INPUT DATA:

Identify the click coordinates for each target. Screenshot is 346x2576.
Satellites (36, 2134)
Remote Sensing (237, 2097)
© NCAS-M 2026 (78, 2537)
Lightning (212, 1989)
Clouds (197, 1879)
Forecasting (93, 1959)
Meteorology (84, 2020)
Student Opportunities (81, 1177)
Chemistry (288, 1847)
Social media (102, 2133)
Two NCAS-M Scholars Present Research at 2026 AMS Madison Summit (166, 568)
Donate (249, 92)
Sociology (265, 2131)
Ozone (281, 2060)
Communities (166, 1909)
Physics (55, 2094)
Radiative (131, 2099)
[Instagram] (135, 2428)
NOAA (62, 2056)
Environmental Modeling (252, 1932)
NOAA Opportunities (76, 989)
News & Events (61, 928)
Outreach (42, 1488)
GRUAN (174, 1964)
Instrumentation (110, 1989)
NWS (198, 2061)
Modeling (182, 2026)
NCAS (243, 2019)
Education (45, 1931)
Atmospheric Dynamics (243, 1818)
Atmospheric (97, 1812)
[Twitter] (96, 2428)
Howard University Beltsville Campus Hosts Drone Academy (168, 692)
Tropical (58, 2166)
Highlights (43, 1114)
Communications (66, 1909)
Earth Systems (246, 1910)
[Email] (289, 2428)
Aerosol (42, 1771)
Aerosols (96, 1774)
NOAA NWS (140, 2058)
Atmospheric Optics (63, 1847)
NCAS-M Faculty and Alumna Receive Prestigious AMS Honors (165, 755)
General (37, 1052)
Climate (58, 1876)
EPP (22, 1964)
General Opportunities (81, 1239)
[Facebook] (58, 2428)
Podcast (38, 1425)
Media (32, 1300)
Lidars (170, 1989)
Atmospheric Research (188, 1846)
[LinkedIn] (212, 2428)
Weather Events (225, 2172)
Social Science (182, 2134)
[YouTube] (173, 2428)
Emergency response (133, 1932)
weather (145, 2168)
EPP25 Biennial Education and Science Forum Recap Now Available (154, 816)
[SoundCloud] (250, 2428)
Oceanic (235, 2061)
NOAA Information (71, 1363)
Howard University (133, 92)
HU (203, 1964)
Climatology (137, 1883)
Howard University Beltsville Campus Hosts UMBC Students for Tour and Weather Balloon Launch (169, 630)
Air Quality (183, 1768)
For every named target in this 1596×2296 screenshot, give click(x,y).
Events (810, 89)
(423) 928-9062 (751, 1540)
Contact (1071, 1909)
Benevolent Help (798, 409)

TASK DETAILS: Copy out only the lines above from the one with "[SoundCloud] (250, 2428)" to the one with "Events (810, 89)", inclusive, exactly as they stand.

RESULT:
[SoundCloud] (250, 2428)
Oceanic (235, 2061)
NOAA Information (71, 1363)
Howard University (133, 92)
HU (203, 1964)
Climatology (137, 1883)
Howard University Beltsville Campus Hosts UMBC Students for Tour and Weather Balloon Launch (169, 630)
Air Quality (183, 1768)
For every named target in this 1596×2296 screenshot, give click(x,y).
Events (810, 89)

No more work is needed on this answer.